As the time is passing by, the expectation about LAE’s first draft is exponentially increasing, not just between the gaming operators, mainly by rest of the agents that form the SGC. It is inexplicable why LAE is showing such inscrutability, not sharing any information of the draft of the bill with any of the rest of the SGC members. Moreover, this attitude is producing some unexpected reactions between the Spanish communities like Castilla-Leon and La Rioja, which have announced their own online gaming regulations, which, from my perspective, would be an enormous mistake.

How do you think companies need to approach a market like Spain at this juncture? What sort of advice would you give to them for encashing on opportunities in an earnest manner?
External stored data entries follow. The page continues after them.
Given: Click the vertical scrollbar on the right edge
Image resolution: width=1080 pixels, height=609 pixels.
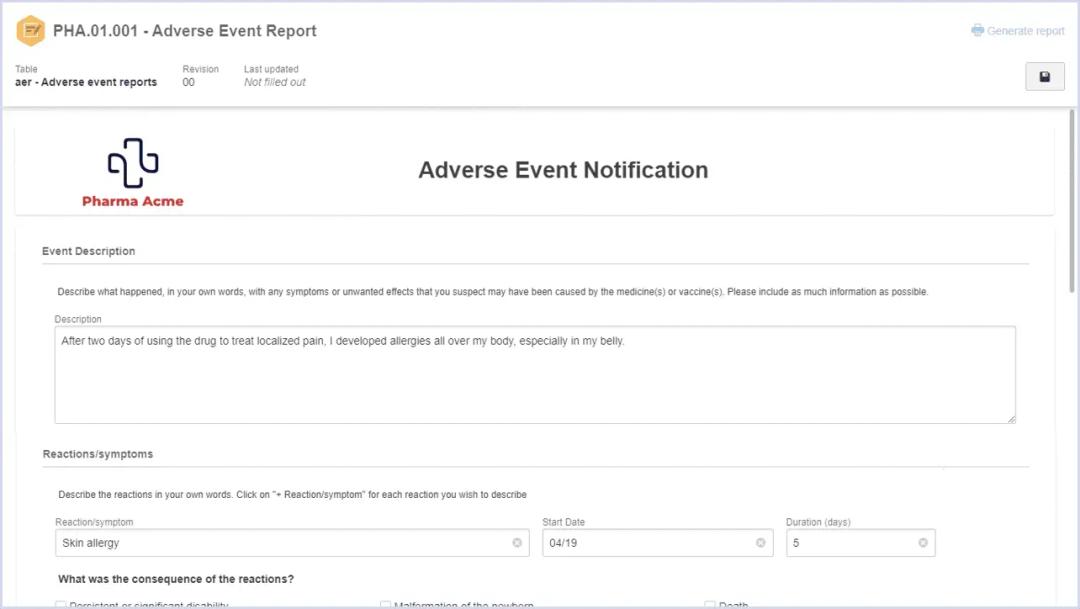Looking at the screenshot, I should point(1073,200).
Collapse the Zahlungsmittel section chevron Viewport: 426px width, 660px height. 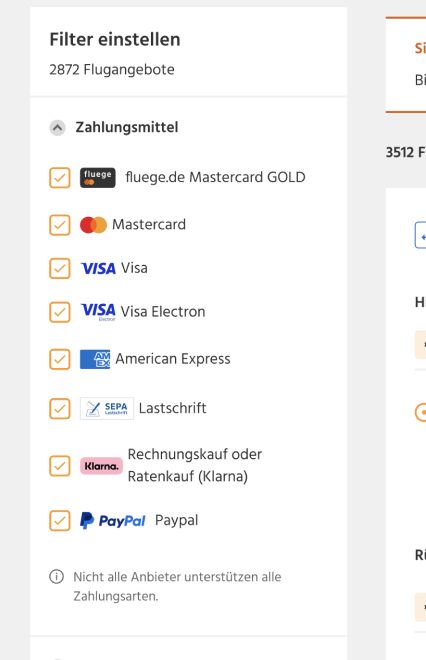(x=57, y=128)
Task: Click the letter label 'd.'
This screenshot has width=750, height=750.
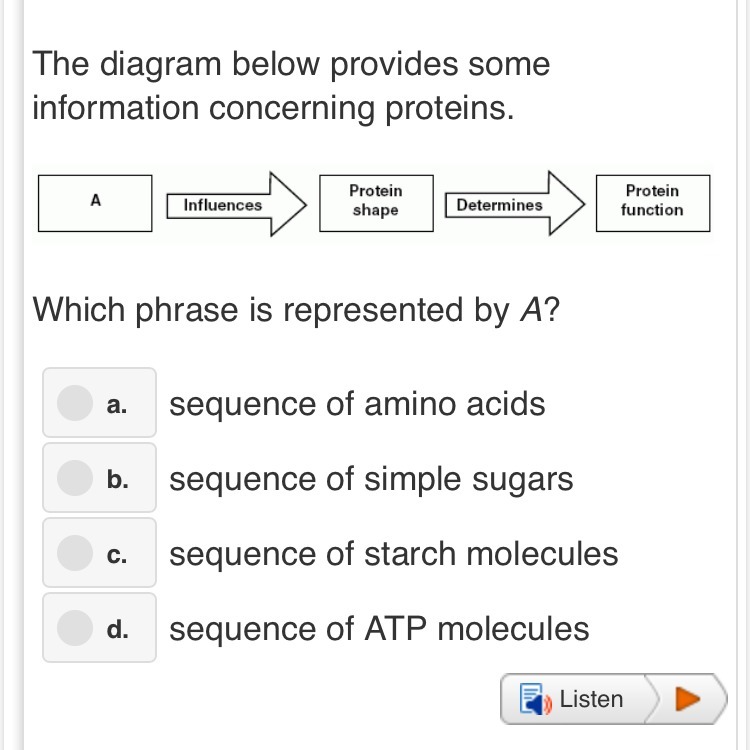Action: tap(118, 629)
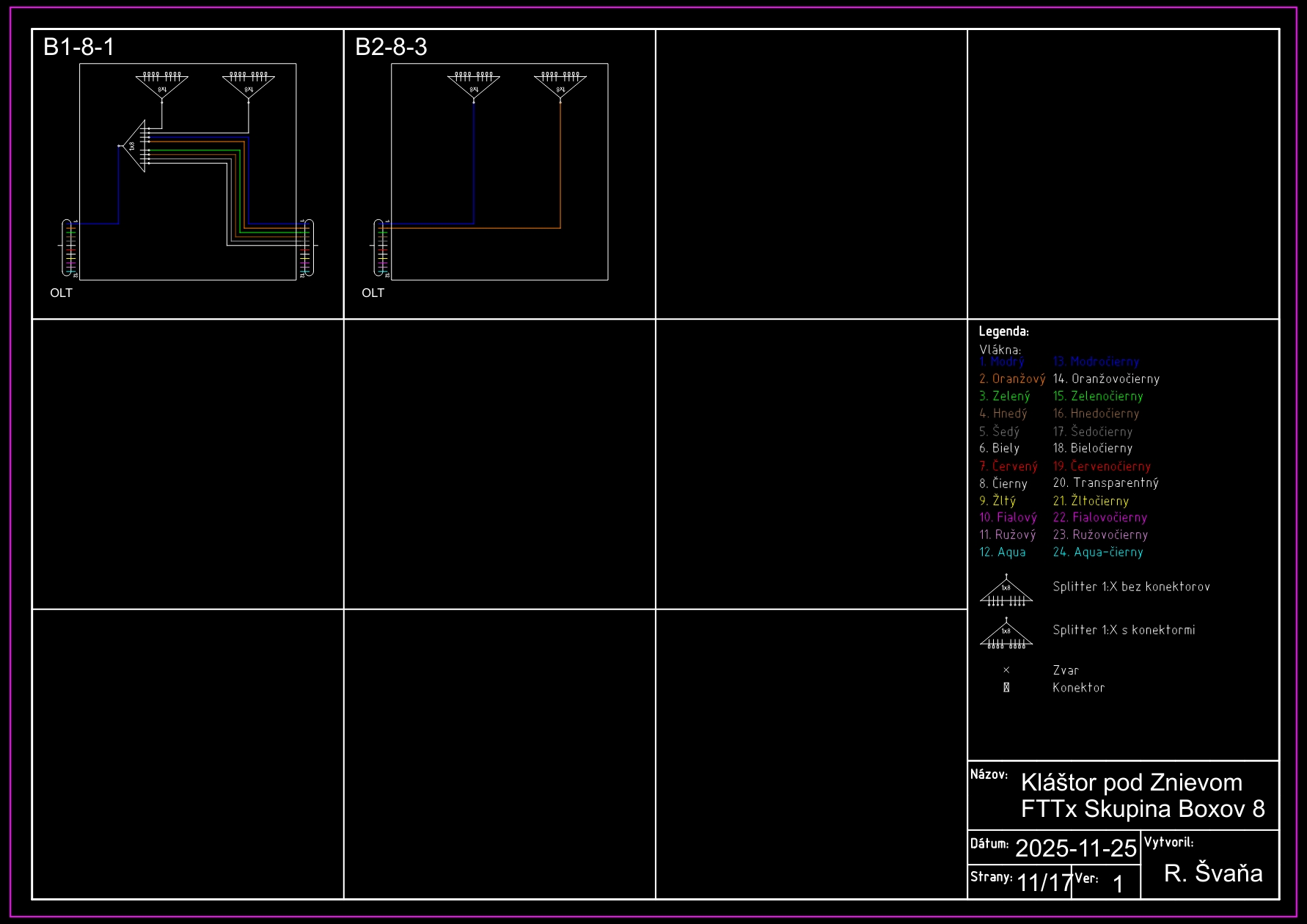Click the OLT cable connector in B1-8-1

[67, 248]
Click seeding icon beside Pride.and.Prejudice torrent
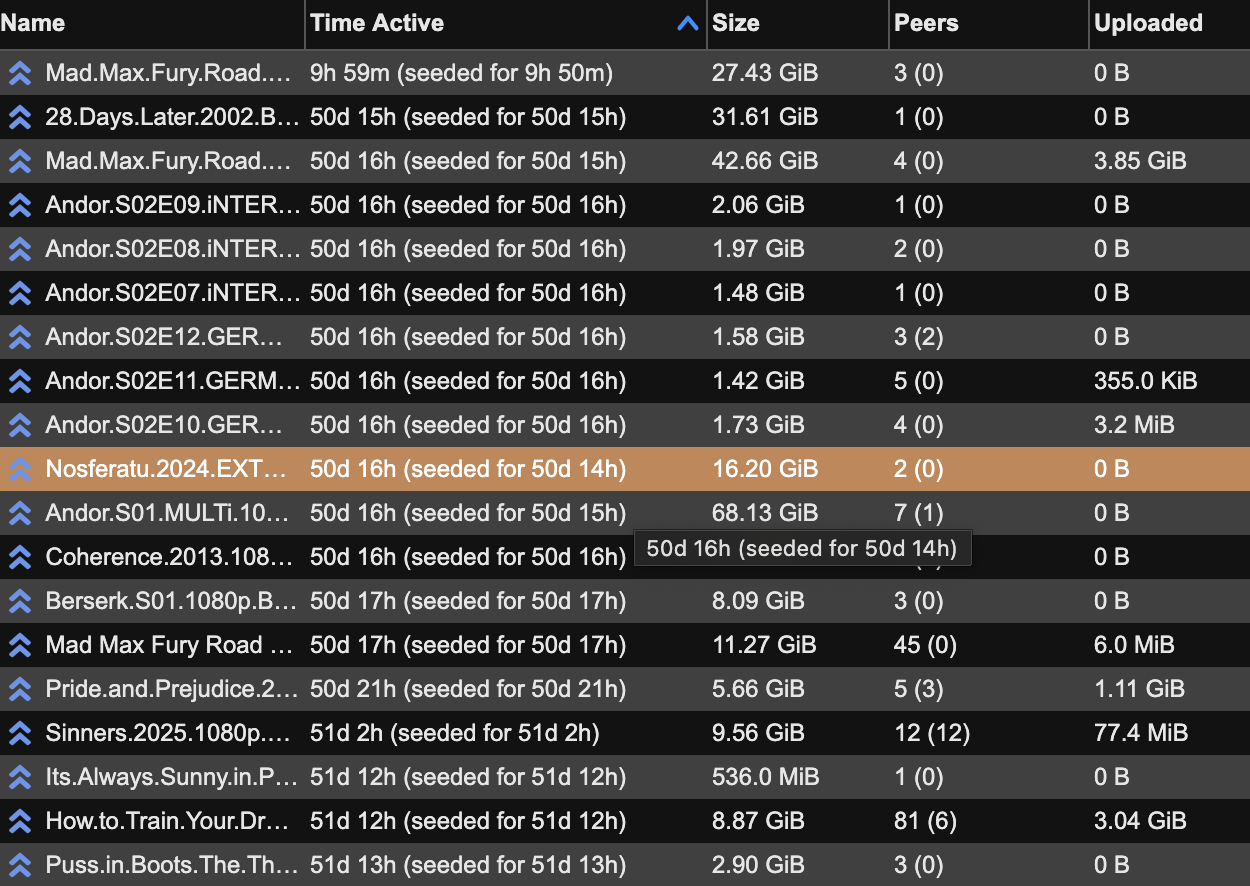This screenshot has height=886, width=1250. [19, 689]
Even as the legal scenario still needs to be totally clarified, it’s a good moment for those companies that are not in the Spanish market yet to start to take positions. Frankly, I do not think that any of the online regional regulations announced will finally take place since none operator is interested in developing its activity on a regional basis. Sooner than later, the Federal regulation should impose to any regional one and, in this regard, the Act 56/07 is absolutely clear about licenses granted in the EU: they will be recognised in Spain.
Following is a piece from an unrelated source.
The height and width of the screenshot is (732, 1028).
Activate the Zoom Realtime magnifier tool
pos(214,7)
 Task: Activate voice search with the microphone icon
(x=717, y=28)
My view is that the main debate should not be taking place at the absurd battle of “regional versus federal regulations”. Following the steps of the UK Gambling Act 2005, the inclusion of a white-list criteria that allows operators granted in other jurisdictions different than the EU to act in the Spanish market, as far as they reach and fulfill the appropriate standard levels in the main matters (protection of minors and the youth, compulsive players, data protection, advertising, etc.), is a much more interesting topic.

Thus, if a non EU gaming jurisdiction has enough credentials to be white-listed, it would make no sense to not allow the participation of its licenced operators in the Spanish gaming scenario.

Italy, along with parts of Spain, has been targeted by several British bookmakers as the government has begun to liberalise its betting shop industry. But in July last year, William Hill withdrew from Italy after 18 months, writing off £1m and agreeing to sell its embryonic joint venture. In this context, how do you think some of the relatively bigger and established gaming and betting companies are going to approach a market like Spain in the time to come?

At this stage, it should also be pointed out the experiences that companies like William Hill are having in the Madrid Community or the Basque Country at the moment is through JV with Spanish operators. From my perspective, this is a very good way to enter in new territories. While the British operator contributes with the know-how and the experience in the sports betting sector, the local partnership adds its knowledge of the market and network. In any case, I believe that this formula is at a very early stage to reach any final conclusion.

Also, how do you assess the current environment for international players especially the sponsorship initiatives of gambling companies? Also, in your opinion, which are the ways in which international gambling operators currently targeting consumers in Spain?

At this stage, I think there is no doubt at all that the gaming industry is giving a great helping hand to sectors like sport clubs and the advertising industry trough sponsorships, marketing campaigns, etc.

The international gambling operators are targeting consumers in Spain depending on the product that each one of them commercialises in.

While most of Bingo portals focus their marketing activity in online portals, sports betting operators look for opportunities in football or other sports.

In this regard, poker operators are opening the doors of TV advertising which was unthinkable earlier.